McIntyre’s Oklahoma State career was tragically jolted in November 2011. Just one game into her sophomore year, all the players received a text in the wee hours of the morning to report to the gym at 6:30 a.m. for a team meeting.
The news they received was the worst possible: Head coach Kurt Budke and assistant coach Miranda Serna had died in a plane crash while on a recruiting trip. The single-engine Piper PA-28-180 Cherokee aircraft, piloted by an 82-year-old Oklahoma State booster, went down in Perry County in central Arkansas, just outside of Little Rock.
McIntyre, who had been close to both coaches, fell into a haze of sadness. Though she muddled through the rest of the season, McIntyre realized she had to transfer to escape the constant reminders of the accident and its aftermath.
“Playing in that gym, it was hard to concentrate,’ she said. “I had so many memories and so much emotion in that place. So many of us, we needed to leave and start over.”
McIntyre transferred to Florida, with the NCAA waiving the requirement for her to sit out a year. But the weight of the tragedy still burdened her. In March of her junior year, McIntyre headed home to Omaha while the rest of the team went to South Carolina for the regular-season finale. It was her 21st birthday.
“I needed to step back and figure my stuff out before I could move on and continue playing,’’ she said.
McIntyre’s therapist diagnosed her with depression and post-traumatic stress disorder.
“It was triggered by the accident and everything that happened afterward,’’ she said.
McIntyre says she worked through those symptoms and “I don’t deal with it anymore.” But even though her zest has returned, all her childhood basketball aspirations – including playing in the WNBA – seemed to be at an end.
“There were a few months I was done,’’ she said. “After leaving Florida, I kind of gave up on that dream. I just had a normal student life.”
But after getting her undergraduate degree in advertising from Florida, McIntyre got a call from her roommate at Oklahoma State, Jenni Bryan, who had transferred to Oral Roberts in Tulsa. Bryan urged McIntyre to give basketball one more try, and get her MBA in the process.

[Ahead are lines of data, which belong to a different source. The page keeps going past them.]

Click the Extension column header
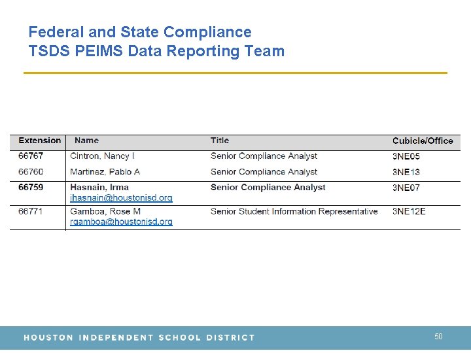The height and width of the screenshot is (353, 471). pos(39,141)
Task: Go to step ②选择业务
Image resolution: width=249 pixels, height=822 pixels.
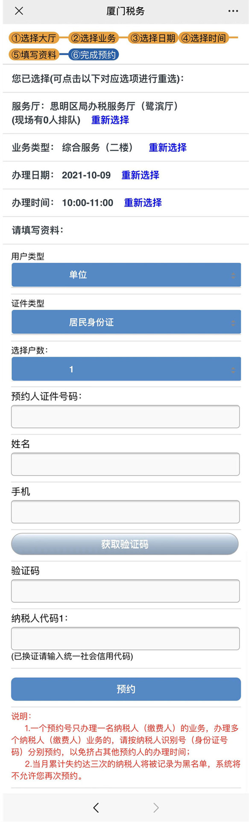Action: pyautogui.click(x=94, y=38)
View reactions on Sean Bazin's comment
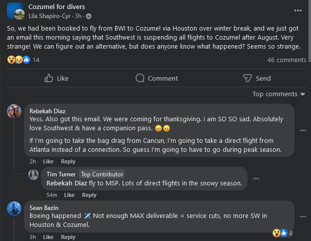 pos(283,233)
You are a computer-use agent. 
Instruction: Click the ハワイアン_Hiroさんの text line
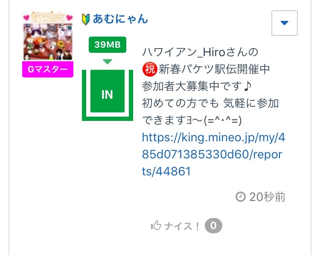[x=200, y=52]
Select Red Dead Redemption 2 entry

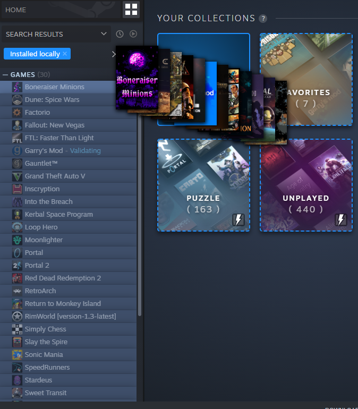coord(62,278)
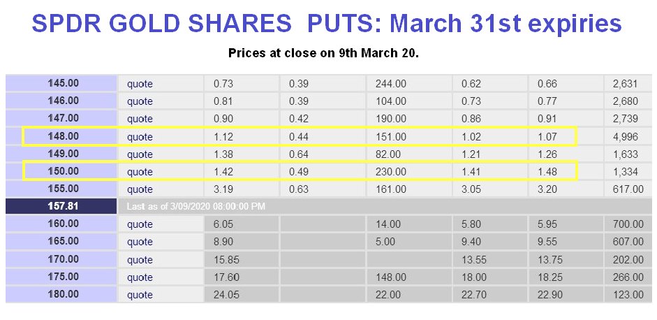The height and width of the screenshot is (320, 657).
Task: Open the quote link for strike 160.00
Action: [140, 224]

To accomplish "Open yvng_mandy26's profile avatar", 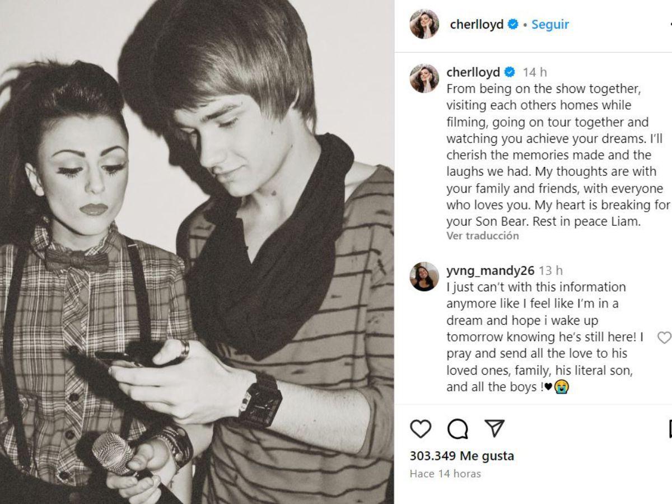I will (x=424, y=276).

“She said, ‘You come here, they’ll pay for school, we can play our last year together and have fun,’ ’’ McIntyre recalled. “I said, ‘OK.’ ’’
Not only did McIntyre have fun as a senior at Oral Roberts, she dazzled on the court. McIntyre led the nation with 536 rebounds, second-best of all time in NCAA play. She averaged 15.4 points a game, many with a trademark hook shot, and blocked 160 shots, the seventh-best total in NCAA annals.
Like Dikembe Mutombo, McIntyre gets her adrenaline from blocking shots. The game that stands out for her – even more than the 33-point, 24-rebound effort against Omaha – was a 20-point, 18-rebound, 12-block night against NCAA tournament-bound South Dakota State.
“They kept driving on me, and I kept blocking shots,’’ she marveled. “I was, like, ‘Man, this is awesome.’ It just felt good to be on the court.”
That’s the elusive feeling McIntyre had been striving for, and one that remains now that’s she’s on the court as a professional. Storm coach Jenny Boucek raves about McIntyre’s passion and work ethic.
“She has a steep learning curve, as most rookies do, but she wants it,’’ Boucek said. “She’s putting in a lot of extra time off the court. I think she’s going to end up being a good pro at some point.”
When that time will be is an unknown. But McIntyre is thoroughly enjoying the journey.